Assignment:
Make an exact copy of all the records that follow, apart from the pictures.

[Saved entries]
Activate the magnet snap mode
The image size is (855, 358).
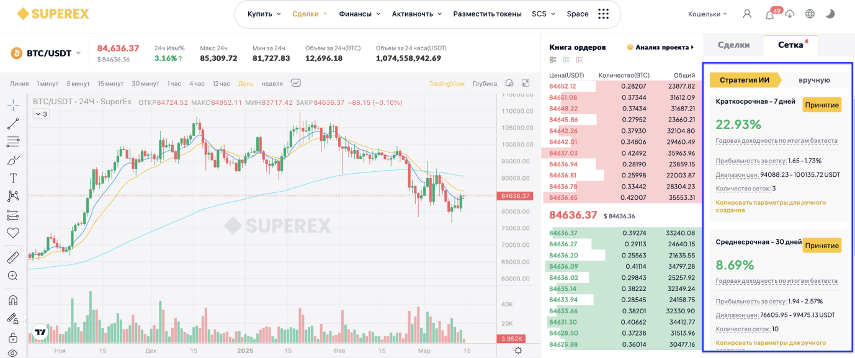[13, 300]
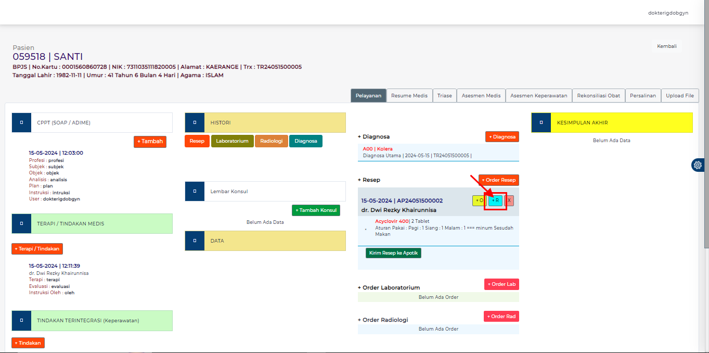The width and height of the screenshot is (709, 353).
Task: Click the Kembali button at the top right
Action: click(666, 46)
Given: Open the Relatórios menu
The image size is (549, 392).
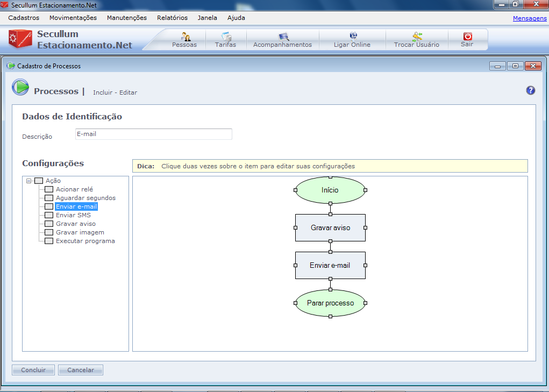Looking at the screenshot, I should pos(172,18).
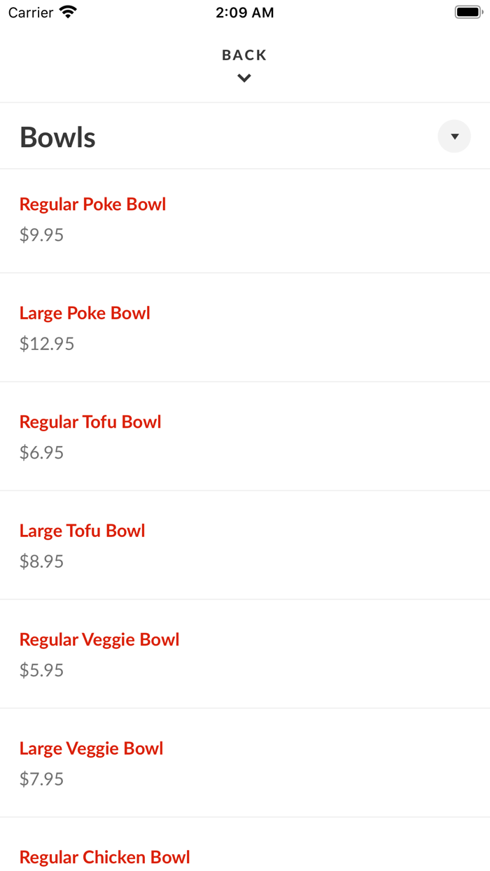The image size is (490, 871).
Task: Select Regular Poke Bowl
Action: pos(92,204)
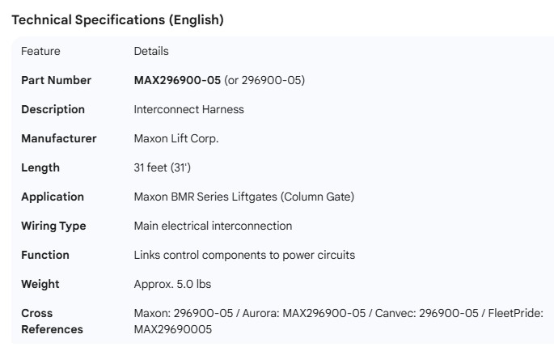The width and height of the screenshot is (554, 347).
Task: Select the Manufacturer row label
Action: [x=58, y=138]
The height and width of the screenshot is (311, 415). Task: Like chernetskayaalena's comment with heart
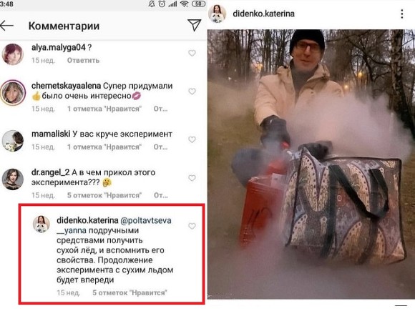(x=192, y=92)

Answer area:
Activate the magnet snap mode
The image size is (855, 358).
[13, 300]
The width and height of the screenshot is (709, 353).
Task: Click the Kembali button at the top right
Action: click(666, 46)
Given: Open the Relatórios menu
The image size is (549, 392).
Looking at the screenshot, I should pos(172,18).
The image size is (490, 871).
Task: Select Regular Poke Bowl
Action: pos(92,204)
The width and height of the screenshot is (554, 347).
Task: Select the Manufacturer row label
Action: [x=58, y=138]
The height and width of the screenshot is (311, 415). Task: Like chernetskayaalena's comment with heart
(x=192, y=92)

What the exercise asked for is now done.